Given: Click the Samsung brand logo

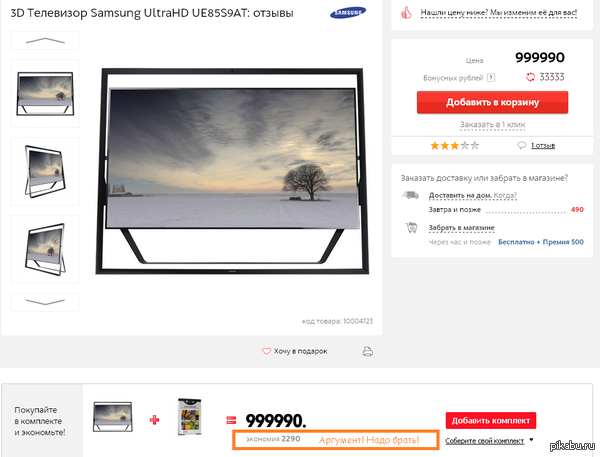Looking at the screenshot, I should coord(347,13).
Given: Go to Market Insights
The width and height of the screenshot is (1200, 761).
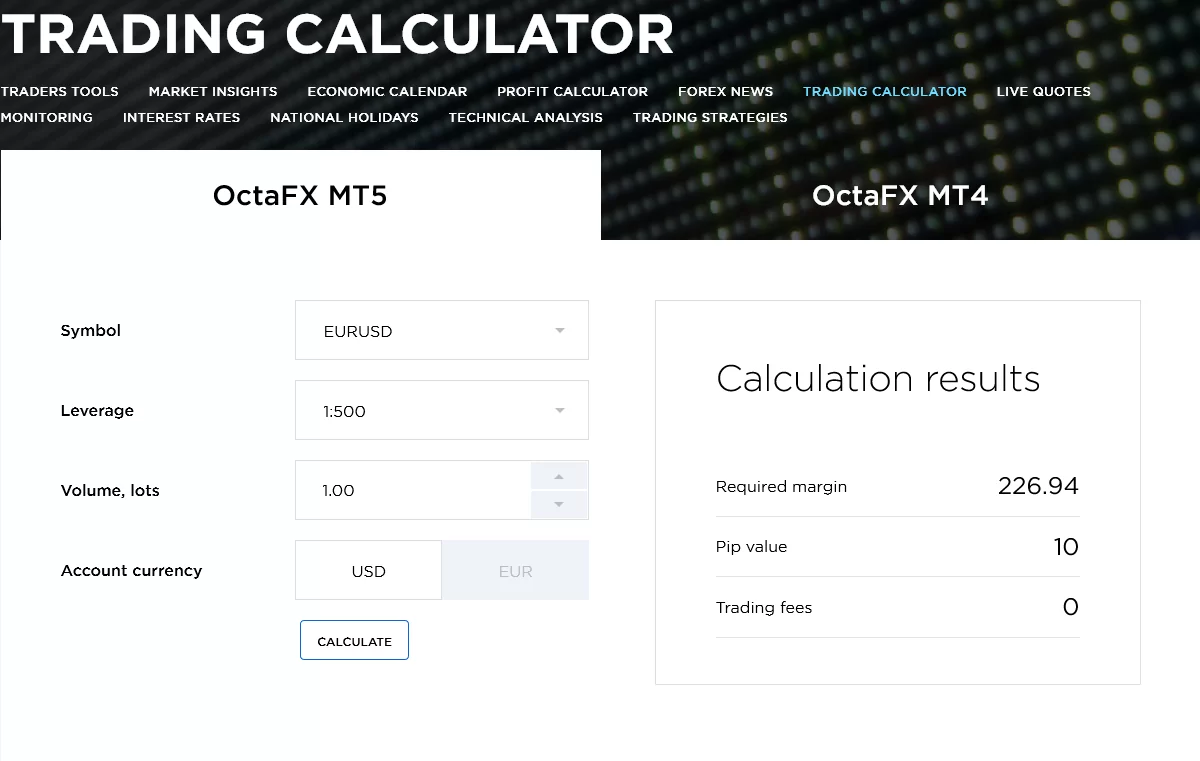Looking at the screenshot, I should coord(213,91).
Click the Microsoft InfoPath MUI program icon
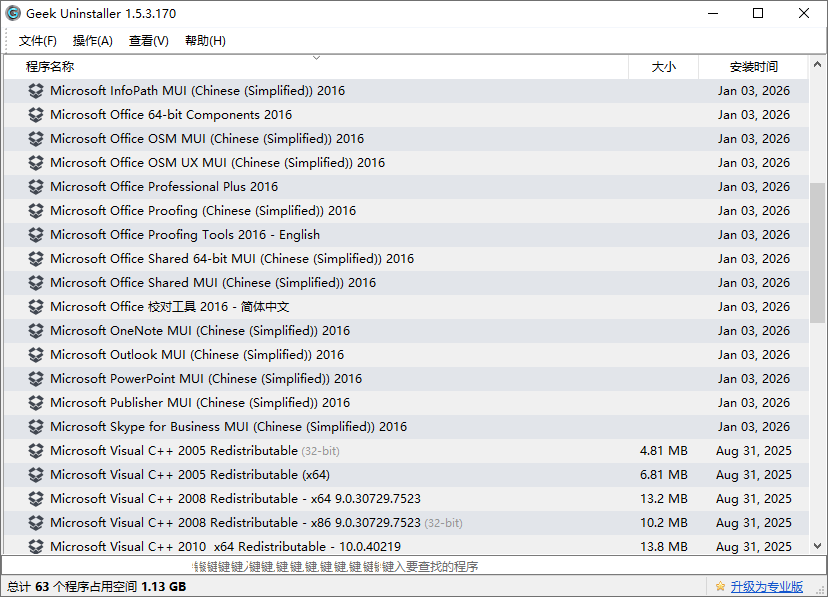This screenshot has height=597, width=828. (33, 90)
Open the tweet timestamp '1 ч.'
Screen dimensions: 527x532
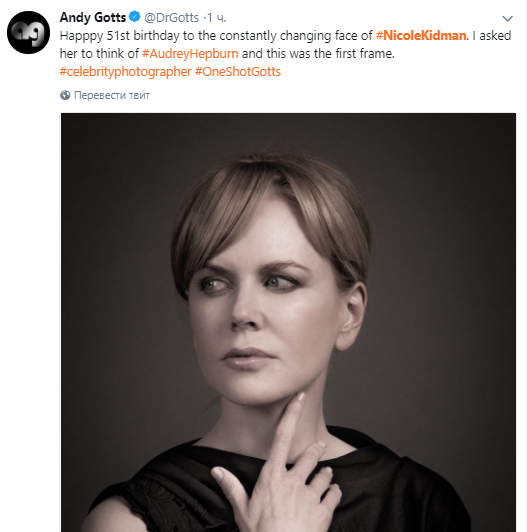pyautogui.click(x=216, y=18)
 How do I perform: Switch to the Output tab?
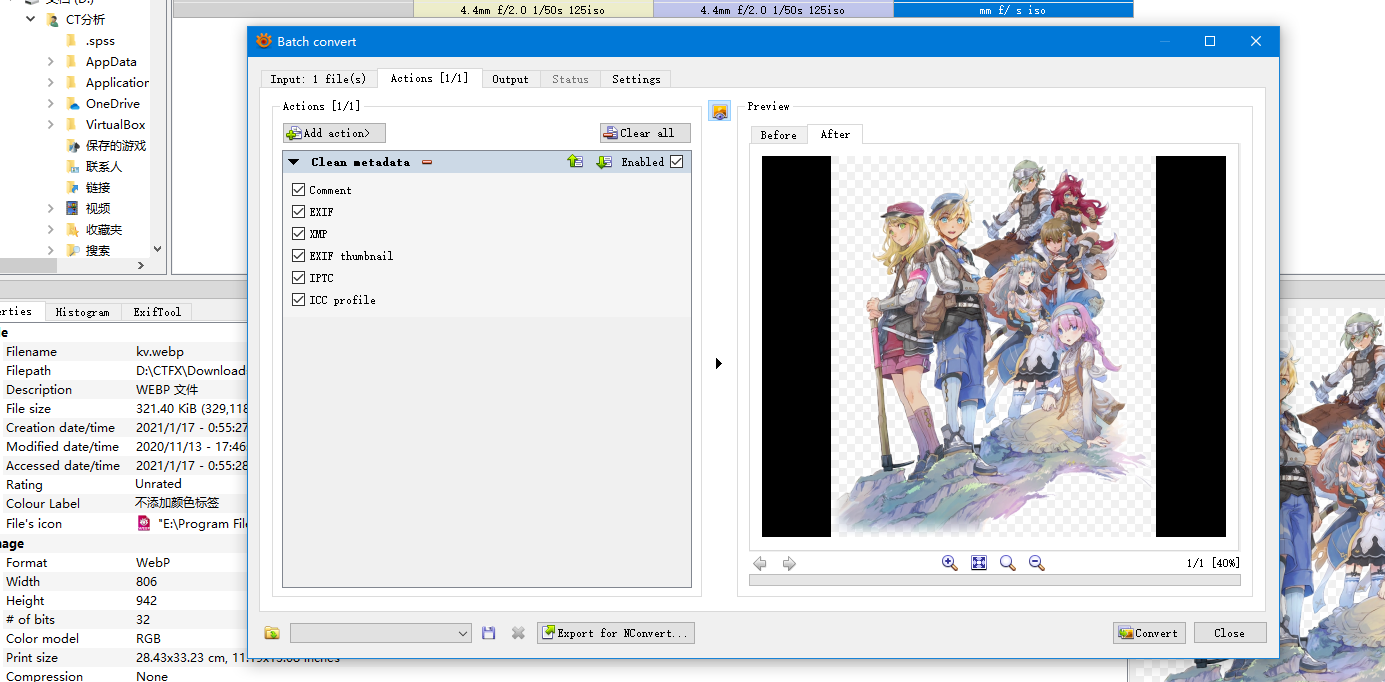point(510,79)
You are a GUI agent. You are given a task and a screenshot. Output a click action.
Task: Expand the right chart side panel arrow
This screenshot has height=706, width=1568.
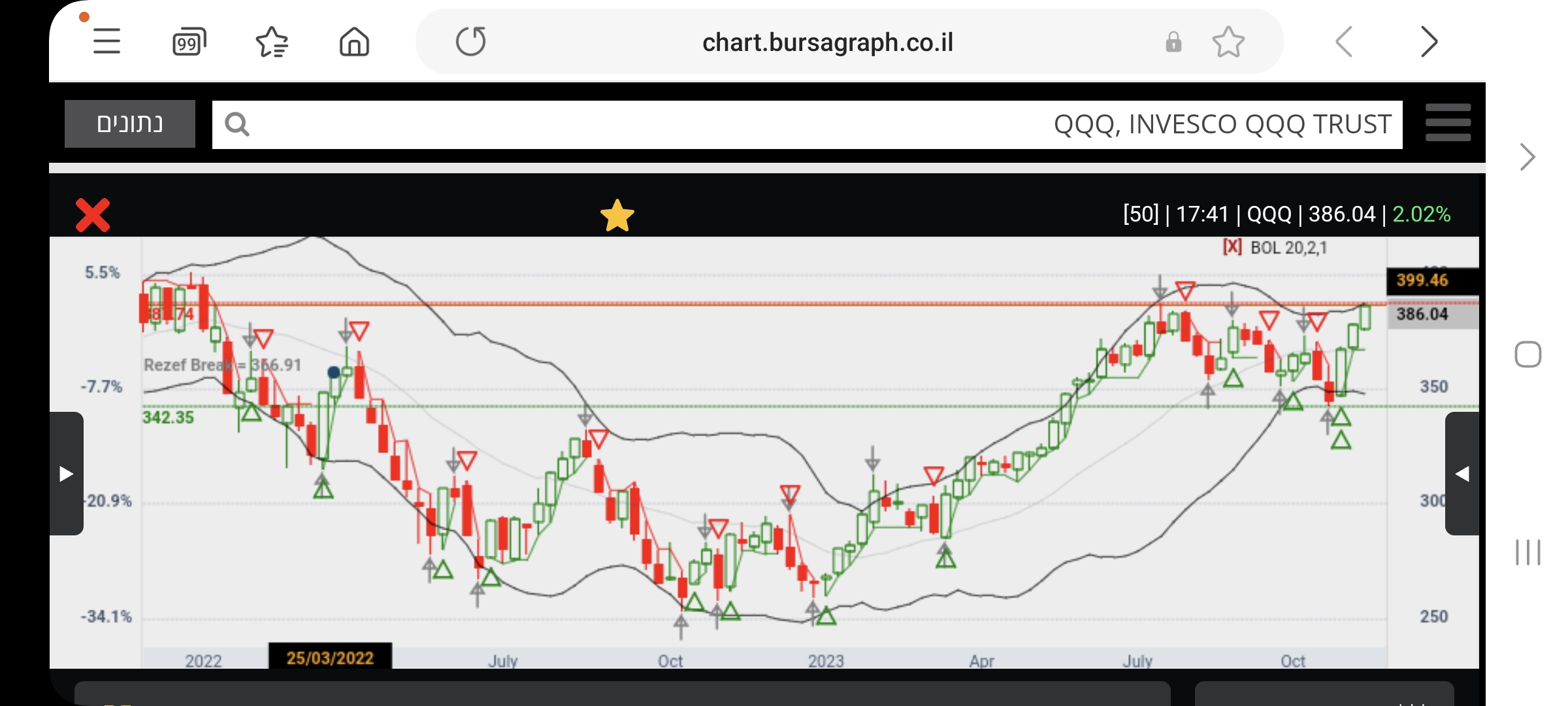[x=1462, y=474]
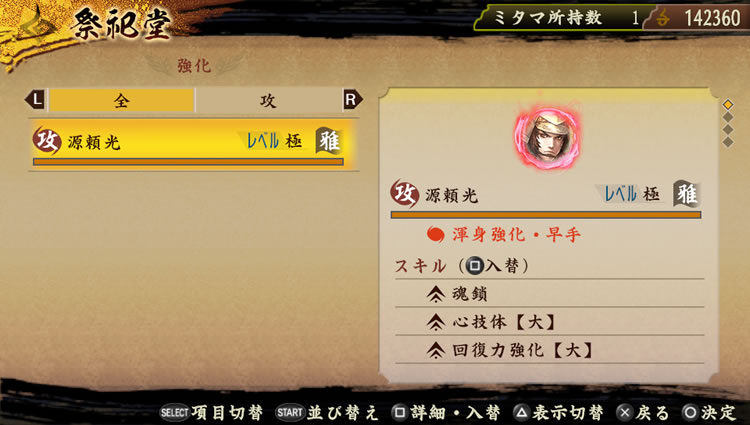Select the 全 tab
The image size is (750, 425).
121,100
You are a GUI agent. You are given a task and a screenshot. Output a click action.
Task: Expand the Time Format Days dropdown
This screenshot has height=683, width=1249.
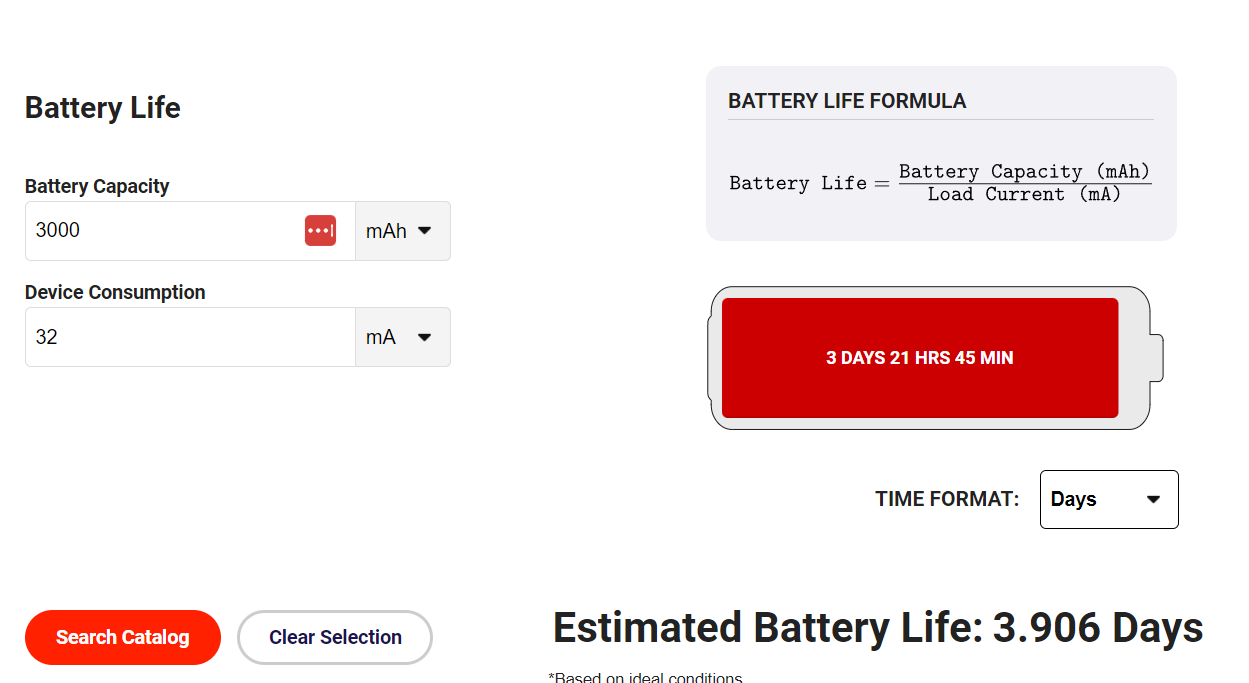pyautogui.click(x=1109, y=499)
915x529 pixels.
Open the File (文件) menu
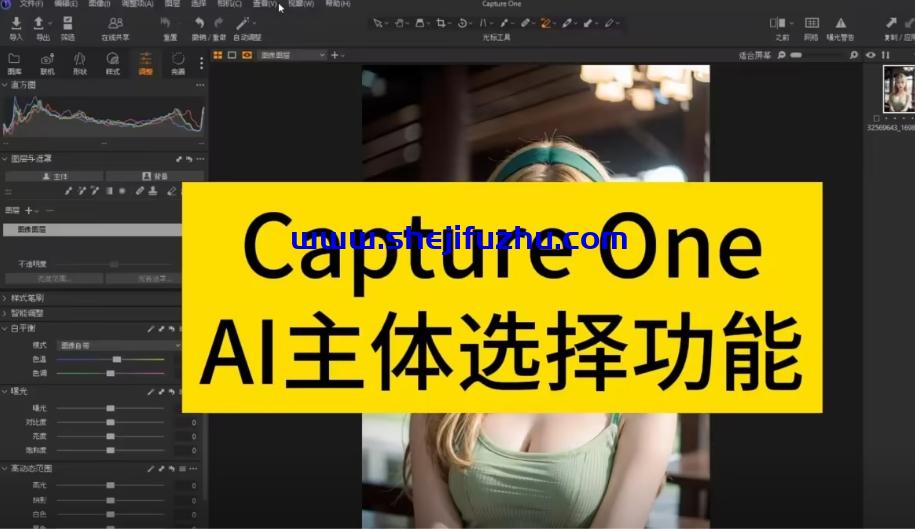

■ **Task goal**
Excluding pictures, reproduce the listing above exactly as it stands.

■ **Exercise output**
Given: Click the Samsung brand logo

Looking at the screenshot, I should coord(347,13).
Given: Go to Market Insights
The width and height of the screenshot is (1200, 761).
Looking at the screenshot, I should coord(213,91).
Click the Microsoft InfoPath MUI program icon
This screenshot has height=597, width=828. (33, 90)
Open the tweet timestamp '1 ч.'
Screen dimensions: 527x532
pyautogui.click(x=216, y=18)
 How do I perform: Switch to the Output tab?
point(510,79)
You are a GUI agent. You are given a task and a screenshot. Output a click action.
Task: Expand the right chart side panel arrow
This screenshot has height=706, width=1568.
[x=1462, y=474]
Select the 全 tab
The image size is (750, 425).
121,100
You are a GUI agent. You are given a task and a screenshot. Output a click action.
Task: Expand the Time Format Days dropdown
This screenshot has height=683, width=1249.
pyautogui.click(x=1109, y=499)
915x529 pixels.
Open the File (文件) menu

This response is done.